Jair Bolsonaro, presidente da República, tentou implodir a edição de 2021 do Exame Nacional do Ensino Médio (Enem), uma das maiores aferições mundiais do nível no conhecimento de estudantes de 17 a 24 anos. Apesar do tumulto provocado por Sua Excelência, a esperança de 3,1 milhões de jovens de ingressar no ensino superior terminou vencendo. A primeira etapa do exame, realizada no domingo passado (21), foi concluída sem problemas. A etapa final ocorrerá no próximo domingo, 28, quando as portas da vida profissional começarão a se abrir para os milhões de aprovados.

Misterioso o fato de Bolsonaro tentar boicotar o Enem – e não é de agora. Desde 2019 ele critica o enfoque “ideológico” das questões e os quesitos sobre questões de gênero e de racismo. Na prova de 2020 reclamou do debate a respeito das diferenças salariais entre homens e mulheres e, neste ano, pediu ao ministro da Educação, Milton Ribeiro, que qualquer referência ao Golpe de 1964 fosse substituída por “Revolução de 1964”. Dias antes do início das provas, se gabou: “O Enem agora tem a cara do Governo”. Um ato falho, pois como ter essa informação prévia se a elaboração dos quesitos é cercada de extremo sigilo?

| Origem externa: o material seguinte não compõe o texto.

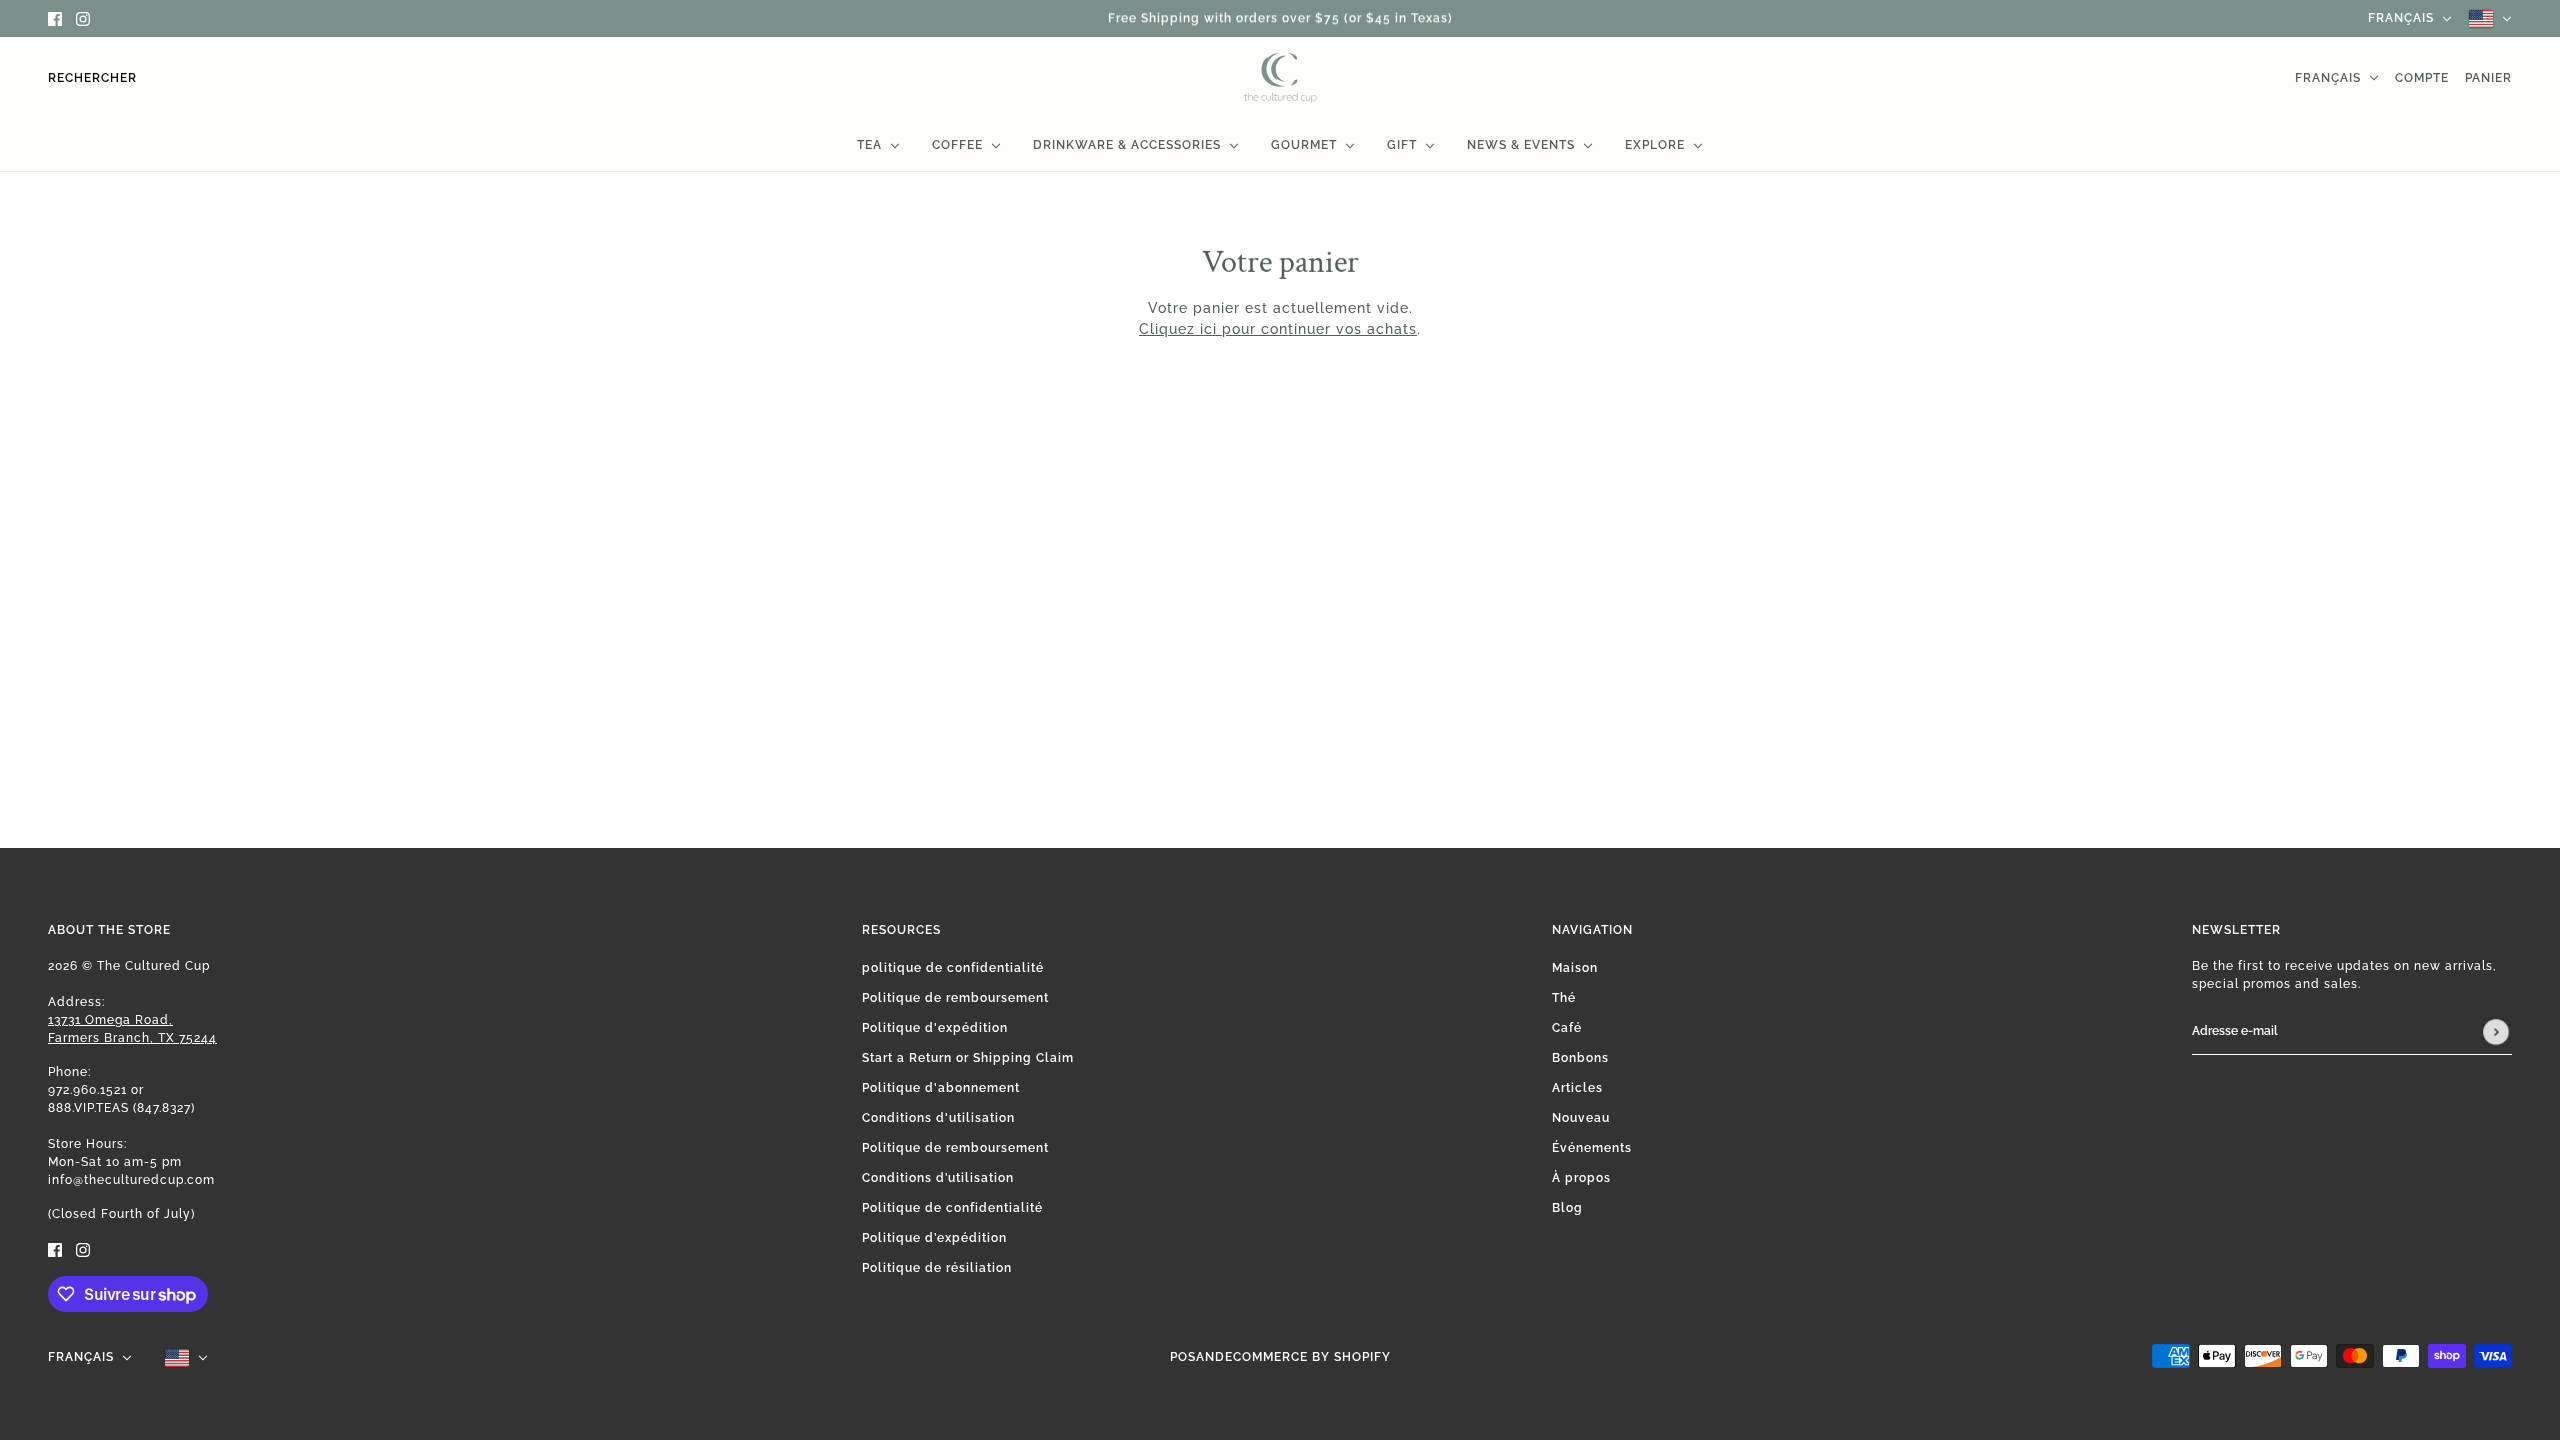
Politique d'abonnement (941, 1088)
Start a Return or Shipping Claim (968, 1058)
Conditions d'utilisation (938, 1118)
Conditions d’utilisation (938, 1178)
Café (1567, 1028)
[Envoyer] (2496, 1032)
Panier (2488, 78)
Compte (2422, 78)
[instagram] (83, 18)
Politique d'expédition (935, 1028)
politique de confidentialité (953, 968)
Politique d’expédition (934, 1238)
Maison (1575, 968)
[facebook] (55, 18)
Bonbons (1580, 1058)
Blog (1567, 1208)
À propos (1581, 1178)
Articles (1577, 1088)
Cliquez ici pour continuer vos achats (1278, 329)
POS (1183, 1357)
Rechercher (92, 78)
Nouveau (1581, 1118)
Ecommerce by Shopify (1308, 1357)
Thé (1564, 998)
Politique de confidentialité (952, 1208)
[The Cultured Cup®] (1280, 78)
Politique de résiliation (937, 1268)
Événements (1592, 1148)
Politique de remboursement (955, 998)
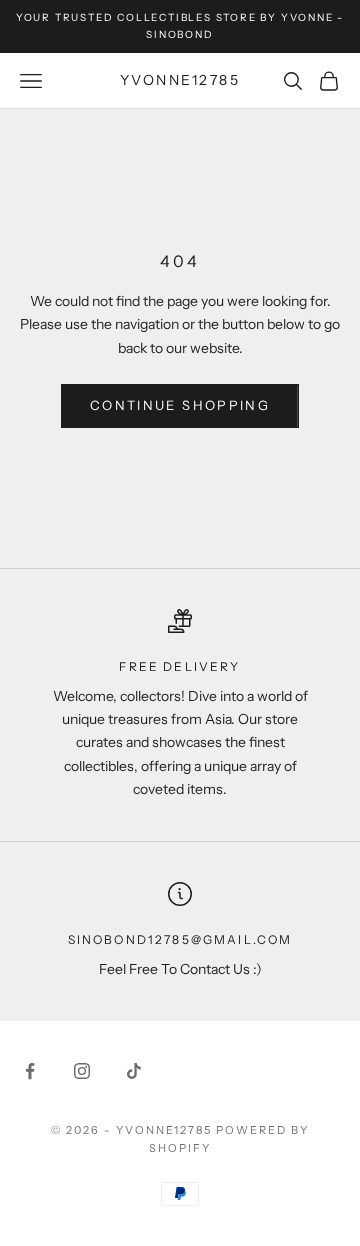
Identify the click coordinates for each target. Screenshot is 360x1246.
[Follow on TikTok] (134, 1071)
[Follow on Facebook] (30, 1071)
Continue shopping (180, 405)
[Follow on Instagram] (82, 1071)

O descuido de Sua Excelência motivou reações imediatas. A União Brasileira dos Estudantes Secundaristas (Ubes) entrou na Justiça para tentar esclarecer o vazamento; o mesmo fez a Defensoria Pública da União; caminho adotado pelo Tribunal de Contas da União (TCU), Ministério Público Federal e uma comissão da Câmara dos Deputados. Se as investigações constatarem alguma evidência de vazamento, o Enem de 2021 será anulado? Jair Bolsonaro ficará feliz, por seu boicote ter efeitos? E como ficarão os 3,1 milhões de estudantes, suas famílias e suas esperanças?

O Enem foi instituído em 1998, com objetivo de avaliar o desempenho escolar dos alunos ao término da educação básica. Em 2009, o exame aperfeiçoou sua metodologia e passou a ser utilizado como mecanismo de acesso à educação superior. As notas do Enem podem ser usadas para ingresso no Sistema de Seleção Unificada (Sisu) e no Programa Universidade para Todos (ProUni). Os participantes do Enem podem ainda pleitear financiamento em programas do Governo, como o Fundo de Financiamento Estudantil (Fies). Ou seja: um conjunto de iniciativas que favorecem principalmente os estudantes mais pobres.

Desde 1998, ano da instituição do exame nacional, não há registro de interferências de um presidente da República no quesito das provas do Enem. E muito menos com os tumultos causados pelas tentativas de intromissão de Bolsonaro. O primeiro deles foi o pedido coletivo de exoneração de 37 técnicos do Instituto Nacional de Pesquisas Educacionais (Inpe) – órgão responsável pela elaboração e aplicação das provas –, denunciando assédio moral para seleção do conteúdo dos quesitos. Contaram com a solidariedade dos funcionários da instituição e de ex-ministros da Educação, desde o governo Fernando Collor, preocupados com a sobrevivência do Inpe – uma referência em pesquisas e análises.

Vieram em seguida as reclamações de Bolsonaro, acusando o exame de promover o “esquerdismo” e contestando a sua capacidade de avaliar o conhecimento dos estudantes. Foi coadjuvado pelo ministro da Educação, que se notabilizou por afirmações do seguinte quilate: “A universidade deveria ser para poucos”. Ou então: “Devemos evitar a inclusão, nas avaliações escolares, de questões que sejam peculiares a determinados guetos ideológicos”.

Essa nova crise do Governo - a da educação – não vai terminar com a realização, sem problemas, da segunda etapa do Enem. Ela permanece com a péssima relação de Bolsonaro com os trabalhadores da área educacional e com os cientistas; os cortes de recursos para bolsas e pesquisas; a desidratação das verbas destinadas à merenda escolar e ao pagamento de professores.

Por que o desprezo de Sua Excelência à educação? Será que nunca lhe ensinaram que para um rapaz e uma moça pobres ter educação pode significar vencer ou não vencer na vida? Vão lhe fazer estas questões na campanha do próximo ano. Na falta de respostas convincentes, ele pode alegar que educou muito bem seus filhos 01, 02 e 03. Estarem os três sendo investigados são apenas travessuras da criançada.